Dans les retours d'expérience du passage d'Irma, je commencerai par la question de l'eau. Le mémorandum d'entente auquel faisait allusion le président permettrait l'approvisionnement du côté français en eau potable si le fonctionnement de son usine de dessalement venait à s'interrompre. Nous avons également disposé des stocks stratégiques dans les abris : trois palettes d'eau chacun, qui permettent de subvenir aux besoins des personnes qui s'y trouvent pendant quatre-vingt-seize heures.
S'agissant des télécommunications, nous avons assisté après Irma à la propagation de fake news, annonçant notamment un deuxième ouragan dans les quarante-huit heures, ce qui a alimenté un climat d'insécurité et entraîné d'importants mouvements vers l'aéroport. Depuis, la quasi intégralité des réseaux, qu'ils soient électriques ou de télécommunication, ont donc été enfouis.
La collectivité dispose d'un système d'alerte par SMS qui permet, dans l'attente du déploiement de FR-Alert, de communiquer et d'informer la population. Nous avons aussi installé, en collaboration avec la préfecture, des sirènes SAIP (système d'alerte et d'information des populations), permettant d'annoncer les changements de phase pendant l'alerte.
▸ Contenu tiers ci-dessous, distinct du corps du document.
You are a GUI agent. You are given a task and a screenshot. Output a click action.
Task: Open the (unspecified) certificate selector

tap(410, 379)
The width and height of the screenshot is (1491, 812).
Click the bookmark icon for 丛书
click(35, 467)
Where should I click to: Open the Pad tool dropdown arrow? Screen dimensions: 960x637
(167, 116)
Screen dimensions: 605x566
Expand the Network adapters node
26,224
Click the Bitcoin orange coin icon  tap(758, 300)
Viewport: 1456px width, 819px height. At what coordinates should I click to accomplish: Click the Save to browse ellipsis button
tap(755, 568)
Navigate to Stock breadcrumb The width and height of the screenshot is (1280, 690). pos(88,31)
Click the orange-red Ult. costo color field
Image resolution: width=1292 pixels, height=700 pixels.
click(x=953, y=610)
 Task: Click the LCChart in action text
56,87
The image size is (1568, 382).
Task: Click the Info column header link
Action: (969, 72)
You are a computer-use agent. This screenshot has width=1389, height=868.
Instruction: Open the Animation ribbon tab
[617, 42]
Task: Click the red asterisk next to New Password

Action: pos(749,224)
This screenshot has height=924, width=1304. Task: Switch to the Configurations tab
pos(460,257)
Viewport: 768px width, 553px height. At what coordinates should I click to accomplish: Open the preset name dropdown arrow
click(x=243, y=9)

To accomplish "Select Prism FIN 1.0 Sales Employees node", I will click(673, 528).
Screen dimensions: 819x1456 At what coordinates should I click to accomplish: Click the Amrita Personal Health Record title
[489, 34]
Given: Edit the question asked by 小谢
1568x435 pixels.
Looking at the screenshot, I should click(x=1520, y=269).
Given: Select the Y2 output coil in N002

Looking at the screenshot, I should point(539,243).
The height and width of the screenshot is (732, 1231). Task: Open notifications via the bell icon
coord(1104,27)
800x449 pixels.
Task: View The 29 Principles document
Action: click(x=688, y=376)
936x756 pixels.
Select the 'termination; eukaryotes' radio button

À Saint-Martin, un gros problème de la phase post-événement a été celui du stockage des déchets et du nettoyage des routes, qui étaient jonchées de nombreux débris. Depuis lors, nous avons établi un plan de déblaiement des routes, découpant le territoire en cinq secteurs. Dans chacun, une entreprise de bâtiment et travaux publics (BTP), positionnée avant le phénomène, sortira nettoyer les routes dès le passage en vigilance grise pour permettre la circulation des services de sécurité civile et de secours.
Pour ce qui est de la sensibilisation de la population, le plan territorial de sauvegarde, document destiné à anticiper les risques majeurs et à recenser les moyens dont dispose la collectivité, est communicable à la population et se double d'un plan d'information territoriale sur les risques majeurs. Une déclinaison destinée aux jeunes est en cours d'édition et sera présentée dans les écoles.
Enfin, beaucoup de gens ont voulu venir à l'aide après Irma, sans pouvoir le faire. Nous avons donc créé une réserve territoriale de sécurité civile pour permettre à ceux qui le veulent de venir en aide à la population en situation de post-événement.